**Using the information**
1. Please set down the passage of the MCP server excerpt below, starting at the words "Modern MCP clients" and stopping after the words "single HTTP round-trip.".
2. For each statement, decide whether it agrees with the MCP server excerpt below. Answer yes or no, and quote the words from the excerpt that settle it.
(a) Streamable HTTP holds persistent connections open.
(b) PropelAuth's OAuth flow issues opaque tokens rather than JWTs.
(c) Browsers send URL fragments to the server.
3. Use the MCP server excerpt below to answer each question briefly.
(a) What does the deeplink encode?
(b) What kind of redirects does Starlette's Mount directive add?
(c) Which three endpoints do modern MCP clients call at the MCP server's own URL?

Cursor and VS Code also get one-click deeplinks that auto-install the MCP server. The deeplink encodes a base64 config object:

var config = { url: mcpUrl };  var configB64 = btoa(JSON.stringify(config));  var cursorLink = 'cursor://anysphere.cursor-deeplink/mcp/install?name=wiv&config='      + encodeURIComponent(configB64);

💡  For the API key flow, the key is passed only as a URL fragment (#api_key=…), which browsers never send to the server. It lives only in client-side JavaScript and is embedded in the headers config, never in a query string or path parameter.

Building a Hosted MCP Server on AWS App Runner

Lessons Learned

1. Be your own OAuth Authorization Server

Modern MCP clients expect to discover OAuth endpoints at the MCP server’s own URL. They call /register, /authorize, and /token there. If your identity provider doesn’t match what the client expects, you need to act as the AS yourself and proxy authentication behind the scenes.

2. Prefer Streamable HTTP for hosted deployments

SSE holds persistent connections, which keeps App Runner instances warm and blocks scale-to-zero. Streamable HTTP is stateless: clients make on-demand requests. This aligns much better with auto-scaling infrastructure and cuts tool discovery latency to a single HTTP round-trip.

3. Use ASGI middleware to avoid framework routing quirks

Starlette’s Mount directive adds trailing-slash redirects (/mcp → /mcp/) that silently drop the HTTP method and auth headers. Handling /mcp directly in ASGI middleware, before Starlette’s router, solved this without fighting the framework.

4. Opaque tokens are not JWTs

PropelAuth’s OAuth flow issues opaque tokens, not JWTs. validate_access_token_and_get_user() only handles JWTs. Token introspection followed by API key creation adds a couple of round trips but gives users durable credentials and fits cleanly into the existing auth model.

5. Pre-cache tokens at exchange time

The /token endpoint already has the API key when it creates it. Caching immediately eliminates the introspect round-trip on the first /mcp request, removing a noticeable delay when tools first load in the client.

6. Use URL fragments for sensitive data

API keys should never appear in server logs. A URL fragment (#api_key=…) is handled entirely client-side, browsers don’t send fragments to servers. This is the same technique used by OAuth implicit flows.

**Supplied entries**
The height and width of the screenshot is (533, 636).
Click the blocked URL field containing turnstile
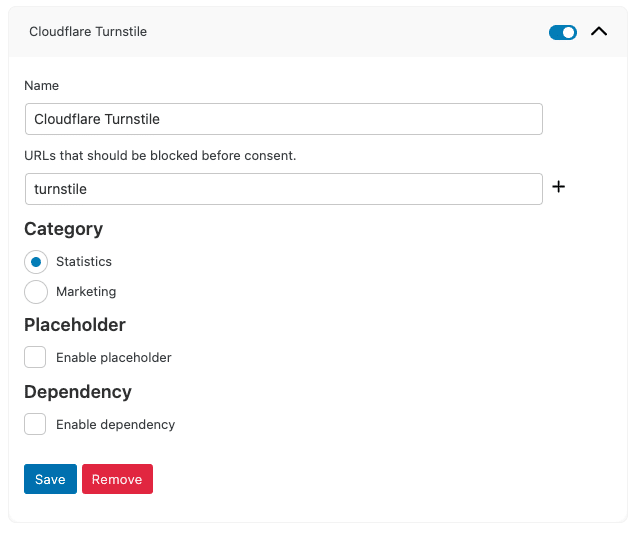[284, 189]
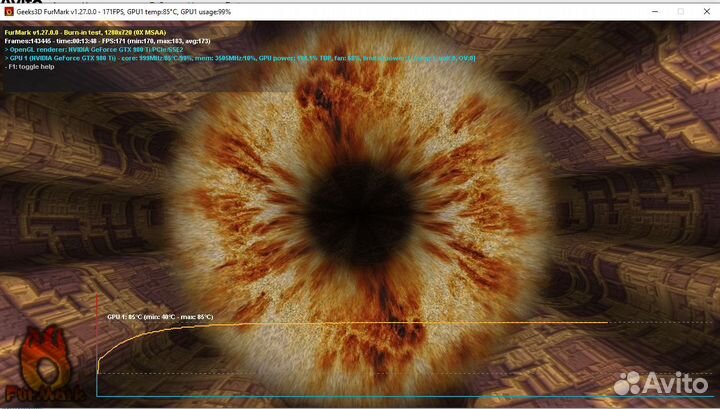This screenshot has height=409, width=720.
Task: Maximize the FurMark window
Action: tap(680, 12)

**Answers by item**
1.
Modern MCP clients expect to discover OAuth endpoints at the MCP server’s own URL. They call /register, /authorize, and /token there. If your identity provider doesn’t match what the client expects, you need to act as the AS yourself and proxy authentication behind the scenes.

2. Prefer Streamable HTTP for hosted deployments

SSE holds persistent connections, which keeps App Runner instances warm and blocks scale-to-zero. Streamable HTTP is stateless: clients make on-demand requests. This aligns much better with auto-scaling infrastructure and cuts tool discovery latency to a single HTTP round-trip.

2.
(a) No: "Streamable HTTP is stateless: clients make on-demand requests."
(b) Yes: "PropelAuth’s OAuth flow issues opaque tokens, not JWTs."
(c) No: "browsers don’t send fragments to servers."

3.
(a) A base64 config object.
(b) Trailing-slash redirects (/mcp → /mcp/).
(c) /register, /authorize, and /token.